■ What to produce ■
Reproduce each record exactly. The pictures should be skipped.

-------- Provided records

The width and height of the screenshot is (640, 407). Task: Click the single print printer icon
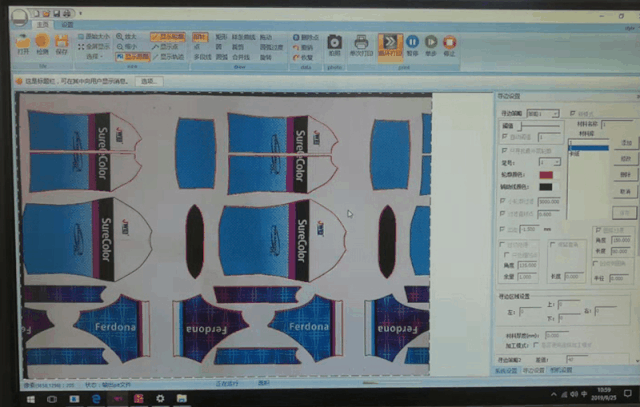point(361,44)
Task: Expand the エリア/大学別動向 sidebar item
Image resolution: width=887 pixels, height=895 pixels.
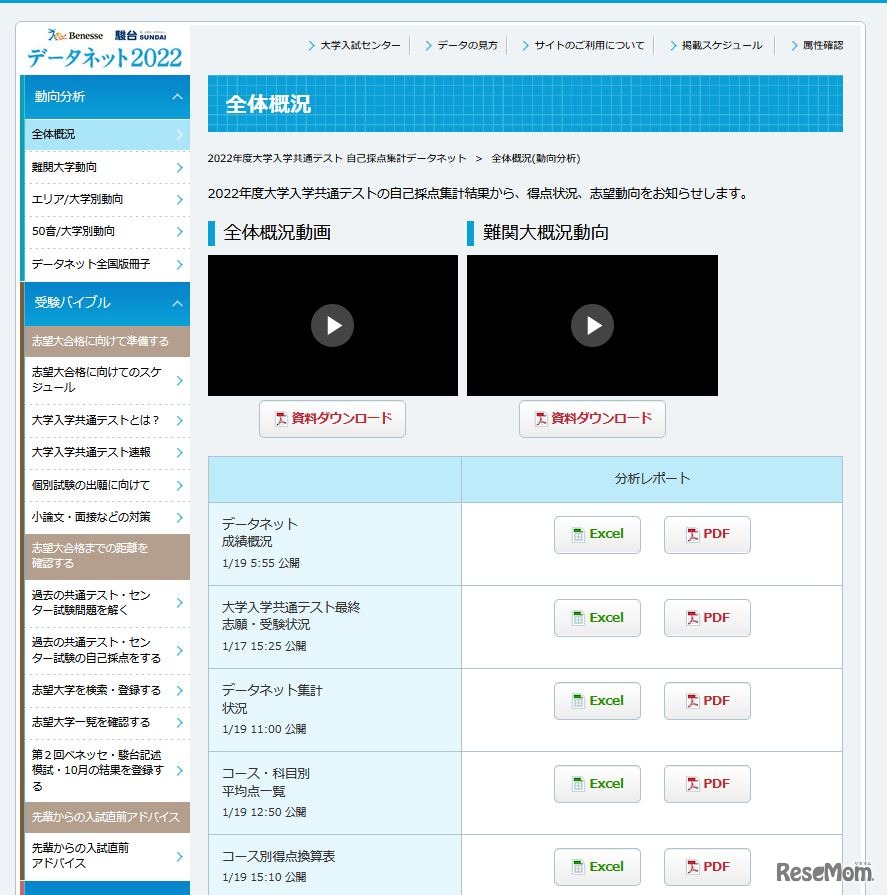Action: (x=103, y=199)
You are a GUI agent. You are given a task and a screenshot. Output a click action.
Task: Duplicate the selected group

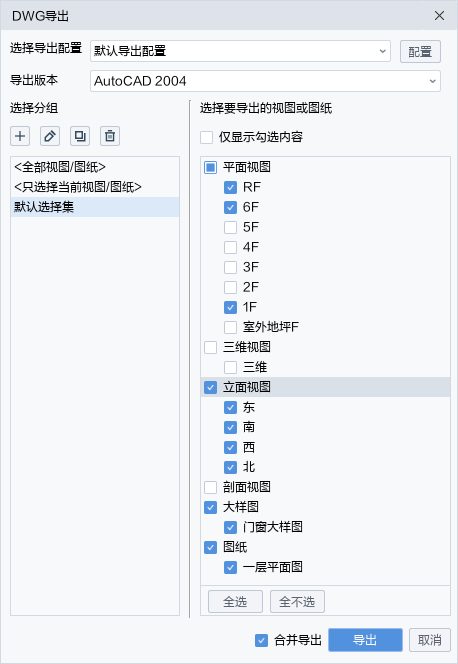click(x=80, y=136)
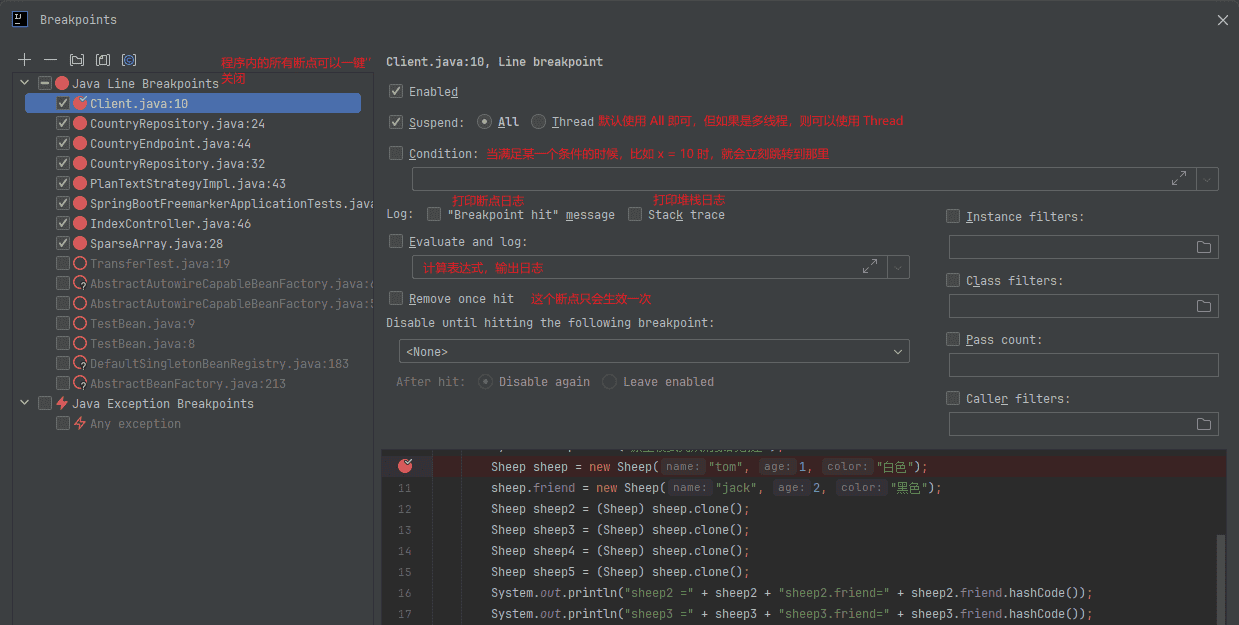
Task: Click the Add breakpoint plus icon
Action: (x=25, y=60)
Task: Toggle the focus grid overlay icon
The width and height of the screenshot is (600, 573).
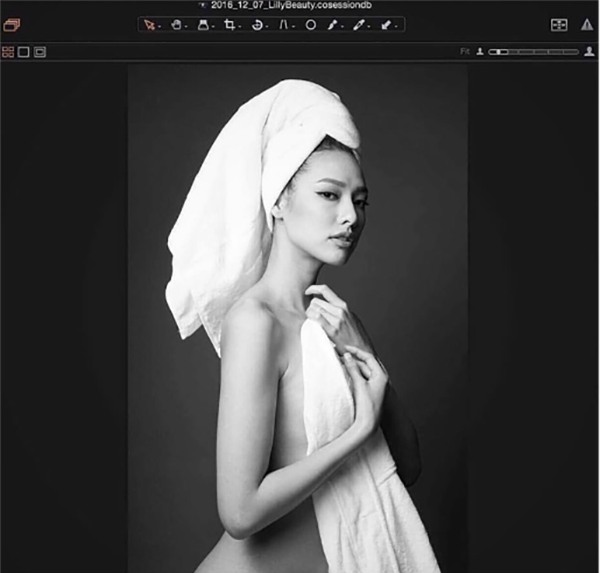Action: (x=559, y=25)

----------------

■ Answer box ■
The width and height of the screenshot is (640, 407). Task: Click the single print printer icon
point(361,44)
Task: Expand the エリア/大学別動向 sidebar item
Image resolution: width=887 pixels, height=895 pixels.
Action: (x=103, y=199)
You are a GUI agent. You are given a task and a screenshot. Output a click action.
Task: Duplicate the selected group

click(x=80, y=136)
Task: Click the Add breakpoint plus icon
Action: (x=25, y=60)
Task: Toggle the focus grid overlay icon
The width and height of the screenshot is (600, 573).
Action: (x=559, y=25)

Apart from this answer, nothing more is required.